KENYA: Business appetite for solar-powered stand-alone systems threatens KPLC©Sebastian Noethlichs/Shutterstock

In Kenya, the massive adoption of solar energy by Kenyan businesses is not without consequences for the power utility. Kenya Power (KPLC), which supplies electricity to the national grid, is sounding the alarm, particularly about the drop in demand. In its latest report, the utility notes that the demand for electricity in the last financial year was 3.7%, below the 10-year average of 5.9%. For the year ahead, KPLC expects a further decline, with demand expected to be 2.3%.

“The slowdown in demand growth is further exacerbated by increased threats of grid defection by the industrial category as decentralised renewable energy options become more available and cheaper,” KPLC explains in its report. Yet, according to the utility, industrial and commercial customers account for 54.8% of its electricity sales revenue.

In the fiscal year ending June 2019, Kenya Power sold 4,462 GWh of electricity to the industrial sector, pocketing 63 billion Kenyan shillings ($573.3 million). However, these revenues could decline in the coming months as companies increasingly turn to decentralised solutions. Yet Kenya’s national power grid is growing steadily, with new power generation facilities coming on stream.

This is the case of the Menengai I geothermal power plant, which has been injecting 35 MWe into the KPLC power grid for the past few months. For geothermal power generation alone, many other projects are under development in the Rift Valley in western Kenya. In addition, solar power plants are under construction, particularly in Kisumu (40 MWp). This installation will deliver its first MWp within 2 years.
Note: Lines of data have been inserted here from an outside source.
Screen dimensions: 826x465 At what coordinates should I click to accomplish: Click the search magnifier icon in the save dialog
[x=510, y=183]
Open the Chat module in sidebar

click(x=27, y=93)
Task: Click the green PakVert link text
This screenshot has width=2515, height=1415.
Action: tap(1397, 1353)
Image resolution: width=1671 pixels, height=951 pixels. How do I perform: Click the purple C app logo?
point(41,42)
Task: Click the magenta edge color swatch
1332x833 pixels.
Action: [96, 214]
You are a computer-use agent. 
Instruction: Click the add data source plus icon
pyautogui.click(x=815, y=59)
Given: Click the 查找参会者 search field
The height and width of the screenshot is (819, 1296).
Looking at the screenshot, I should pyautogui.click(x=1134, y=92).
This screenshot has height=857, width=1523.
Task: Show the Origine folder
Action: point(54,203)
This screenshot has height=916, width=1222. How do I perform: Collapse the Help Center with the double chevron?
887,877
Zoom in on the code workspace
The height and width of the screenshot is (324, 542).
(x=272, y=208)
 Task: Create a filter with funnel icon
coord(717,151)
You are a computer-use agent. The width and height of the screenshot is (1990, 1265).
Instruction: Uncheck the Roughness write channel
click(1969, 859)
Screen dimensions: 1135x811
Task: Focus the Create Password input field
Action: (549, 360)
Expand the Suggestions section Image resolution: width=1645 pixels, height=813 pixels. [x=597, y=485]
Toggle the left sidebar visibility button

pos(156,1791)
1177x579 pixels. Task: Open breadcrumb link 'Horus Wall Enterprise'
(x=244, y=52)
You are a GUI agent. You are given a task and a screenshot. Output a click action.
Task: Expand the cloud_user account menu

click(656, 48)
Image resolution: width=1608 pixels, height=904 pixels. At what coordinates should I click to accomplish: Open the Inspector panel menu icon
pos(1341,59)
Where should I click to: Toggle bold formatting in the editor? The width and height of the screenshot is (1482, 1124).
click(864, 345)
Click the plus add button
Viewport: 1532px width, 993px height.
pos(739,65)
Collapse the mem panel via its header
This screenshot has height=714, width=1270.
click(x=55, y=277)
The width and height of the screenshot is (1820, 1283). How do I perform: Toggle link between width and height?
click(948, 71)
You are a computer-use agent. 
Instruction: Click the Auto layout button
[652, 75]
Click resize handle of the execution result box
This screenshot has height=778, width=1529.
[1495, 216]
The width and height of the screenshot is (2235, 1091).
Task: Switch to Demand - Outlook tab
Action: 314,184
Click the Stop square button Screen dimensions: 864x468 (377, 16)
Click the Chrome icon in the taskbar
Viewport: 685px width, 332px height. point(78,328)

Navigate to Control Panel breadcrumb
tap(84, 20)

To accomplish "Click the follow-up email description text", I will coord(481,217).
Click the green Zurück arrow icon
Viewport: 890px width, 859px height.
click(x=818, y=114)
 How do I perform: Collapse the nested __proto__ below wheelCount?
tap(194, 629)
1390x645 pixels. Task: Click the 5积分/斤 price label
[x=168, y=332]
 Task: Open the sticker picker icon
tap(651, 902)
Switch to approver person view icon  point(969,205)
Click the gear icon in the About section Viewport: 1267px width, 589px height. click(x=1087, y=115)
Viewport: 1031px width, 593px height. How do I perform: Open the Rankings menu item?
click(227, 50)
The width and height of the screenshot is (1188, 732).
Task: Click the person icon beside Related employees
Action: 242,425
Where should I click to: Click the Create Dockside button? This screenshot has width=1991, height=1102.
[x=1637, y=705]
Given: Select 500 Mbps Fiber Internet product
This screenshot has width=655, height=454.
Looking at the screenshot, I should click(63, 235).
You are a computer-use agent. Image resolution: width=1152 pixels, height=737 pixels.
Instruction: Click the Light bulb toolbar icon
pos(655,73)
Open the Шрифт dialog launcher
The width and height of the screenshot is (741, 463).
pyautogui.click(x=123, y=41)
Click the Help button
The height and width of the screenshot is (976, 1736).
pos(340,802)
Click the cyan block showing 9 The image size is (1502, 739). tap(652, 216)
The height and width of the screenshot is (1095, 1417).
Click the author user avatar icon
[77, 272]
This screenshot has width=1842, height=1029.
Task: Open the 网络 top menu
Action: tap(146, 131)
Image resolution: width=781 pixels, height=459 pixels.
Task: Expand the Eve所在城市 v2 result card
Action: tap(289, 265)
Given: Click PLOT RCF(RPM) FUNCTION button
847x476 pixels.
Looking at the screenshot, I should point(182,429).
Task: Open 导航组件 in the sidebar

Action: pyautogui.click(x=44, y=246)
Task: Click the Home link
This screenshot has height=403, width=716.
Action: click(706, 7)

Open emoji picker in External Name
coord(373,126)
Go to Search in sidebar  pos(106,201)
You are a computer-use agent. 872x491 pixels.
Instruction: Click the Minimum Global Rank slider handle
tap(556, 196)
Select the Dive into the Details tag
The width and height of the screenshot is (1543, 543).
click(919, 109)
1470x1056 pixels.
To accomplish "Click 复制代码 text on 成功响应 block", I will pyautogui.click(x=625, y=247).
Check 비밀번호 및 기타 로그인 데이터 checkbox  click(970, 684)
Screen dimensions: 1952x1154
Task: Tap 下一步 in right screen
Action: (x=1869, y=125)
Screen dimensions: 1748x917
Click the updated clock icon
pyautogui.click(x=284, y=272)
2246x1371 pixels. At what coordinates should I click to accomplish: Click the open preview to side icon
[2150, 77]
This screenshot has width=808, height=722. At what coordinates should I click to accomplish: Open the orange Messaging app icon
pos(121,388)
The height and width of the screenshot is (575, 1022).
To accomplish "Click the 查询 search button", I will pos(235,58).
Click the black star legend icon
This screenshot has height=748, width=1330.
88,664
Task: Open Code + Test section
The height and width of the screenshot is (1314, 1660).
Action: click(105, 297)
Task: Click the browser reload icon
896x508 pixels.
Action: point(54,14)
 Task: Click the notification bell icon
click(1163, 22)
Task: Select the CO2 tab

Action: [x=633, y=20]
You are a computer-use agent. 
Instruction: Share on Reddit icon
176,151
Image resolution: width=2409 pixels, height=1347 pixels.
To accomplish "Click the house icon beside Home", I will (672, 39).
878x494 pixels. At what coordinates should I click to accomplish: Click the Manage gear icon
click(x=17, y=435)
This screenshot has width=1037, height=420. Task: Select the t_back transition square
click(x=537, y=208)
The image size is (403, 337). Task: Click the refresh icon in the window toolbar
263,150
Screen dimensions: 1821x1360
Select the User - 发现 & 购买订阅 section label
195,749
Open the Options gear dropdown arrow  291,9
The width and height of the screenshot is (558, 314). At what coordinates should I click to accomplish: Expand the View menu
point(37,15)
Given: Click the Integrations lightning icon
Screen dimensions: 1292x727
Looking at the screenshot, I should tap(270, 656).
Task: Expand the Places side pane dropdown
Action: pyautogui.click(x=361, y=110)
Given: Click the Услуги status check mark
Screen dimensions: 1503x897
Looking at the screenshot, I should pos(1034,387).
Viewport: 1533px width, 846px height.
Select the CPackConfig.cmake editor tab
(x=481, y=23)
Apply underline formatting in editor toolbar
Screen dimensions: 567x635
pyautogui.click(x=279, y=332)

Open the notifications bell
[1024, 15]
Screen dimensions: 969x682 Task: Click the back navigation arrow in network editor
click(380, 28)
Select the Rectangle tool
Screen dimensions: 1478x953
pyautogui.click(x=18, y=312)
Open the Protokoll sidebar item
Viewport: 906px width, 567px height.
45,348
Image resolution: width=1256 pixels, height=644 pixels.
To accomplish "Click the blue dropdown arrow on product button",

Following the example of KPLC, electricity utility companies could find themselves in difficulty in other countries such as Zimbabwe with Zimbabwe Electricity and Distribution Company (ZETDC) or South Africa with its company Eskom already in difficulty. But in the case of South Africa, the demand for electricity is much greater, as the rainbow nation is the most industrialised country on the African continent.